Machine learning models for remote sensing are trained and deployed on a static set of modalities. However, as we equip newer satellites with novel sensors and retire old ones, practitioners may wish to deploy an existing model on a substitution, superset, or subset of modalities with minimal retraining given data availability or practical computational constraints. We study the setting of updating existing models to changing modalities and identify three main scenarios: Modality Transfer (substitution), Addition (superset), and Peeking (subset). We propose DeluluNet, an architecture with modular components for all three changing modality scenarios. DeluluNet is trained end-to-end, learning a multi-modal model from a unimodal teacher and unlabeled multimodal data via modality hallucination--predicting missing modality representations from those that are present. As a result, DeluluNet can keep predicting even when input modalities change, providing a practical alternative to re-labeling and re-training in a changing world.

Editorial analysis

A structured set of objections, weighed in public.

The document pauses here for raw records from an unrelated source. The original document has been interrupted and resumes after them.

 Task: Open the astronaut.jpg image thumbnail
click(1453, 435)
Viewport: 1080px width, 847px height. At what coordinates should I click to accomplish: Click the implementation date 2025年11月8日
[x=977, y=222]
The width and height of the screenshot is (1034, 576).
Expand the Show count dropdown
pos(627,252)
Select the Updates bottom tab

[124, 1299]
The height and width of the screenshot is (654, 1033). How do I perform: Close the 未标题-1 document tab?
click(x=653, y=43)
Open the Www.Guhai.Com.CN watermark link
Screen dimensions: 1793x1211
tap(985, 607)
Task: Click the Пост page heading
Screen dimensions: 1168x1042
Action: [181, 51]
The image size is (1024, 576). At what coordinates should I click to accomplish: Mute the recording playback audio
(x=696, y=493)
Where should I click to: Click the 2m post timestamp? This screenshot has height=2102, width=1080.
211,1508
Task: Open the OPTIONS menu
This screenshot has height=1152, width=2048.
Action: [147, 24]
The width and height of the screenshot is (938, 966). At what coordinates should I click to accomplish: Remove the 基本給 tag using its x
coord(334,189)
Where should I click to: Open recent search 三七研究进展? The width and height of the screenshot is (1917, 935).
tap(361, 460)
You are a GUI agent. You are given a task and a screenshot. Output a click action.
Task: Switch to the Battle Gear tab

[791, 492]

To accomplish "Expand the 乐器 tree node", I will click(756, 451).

Desk editor's note, referee report, simulated authors' rebuttal, and a circularity audit. Tearing a paper down is the easy half of reading it; the pith above is the substance, this is the friction.

Referee Report

2 major / 0 minor

Summary. The manuscript introduces DeluluNet, a modular architecture for adapting remote sensing models to changing input modalities without full retraining. It identifies three scenarios—Modality Transfer (substitution), Addition (superset), and Peeking (subset)—and trains the model end-to-end via modality hallucination, using a unimodal teacher and unlabeled multimodal data to predict missing modality representations.

Significance. If the central claims hold with supporting evidence, the work would address a practical deployment challenge in remote sensing where satellites and sensors evolve over time. By framing the problem around three concrete scenarios and proposing a hallucination-based alternative to re-labeling, it could reduce computational and data costs for model updates.

major comments (2)
  1. [Abstract] Abstract: The practicality claim—that DeluluNet provides an alternative to re-training when modalities change—depends on the availability of unlabeled multimodal data with co-occurring samples from old and new modalities to learn the hallucinator. For novel sensors on new satellites (where legacy satellites may be retired), such paired data often does not exist, and no zero-shot mechanism for unseen sensor distributions is described.
  2. [Abstract] Abstract: The assertion that modality hallucination 'can keep predicting even when input modalities change' without large performance drops is presented as a result, yet the provided text contains no experimental results, ablation studies, or quantitative metrics across the three scenarios to verify that the learned representations support effective downstream prediction.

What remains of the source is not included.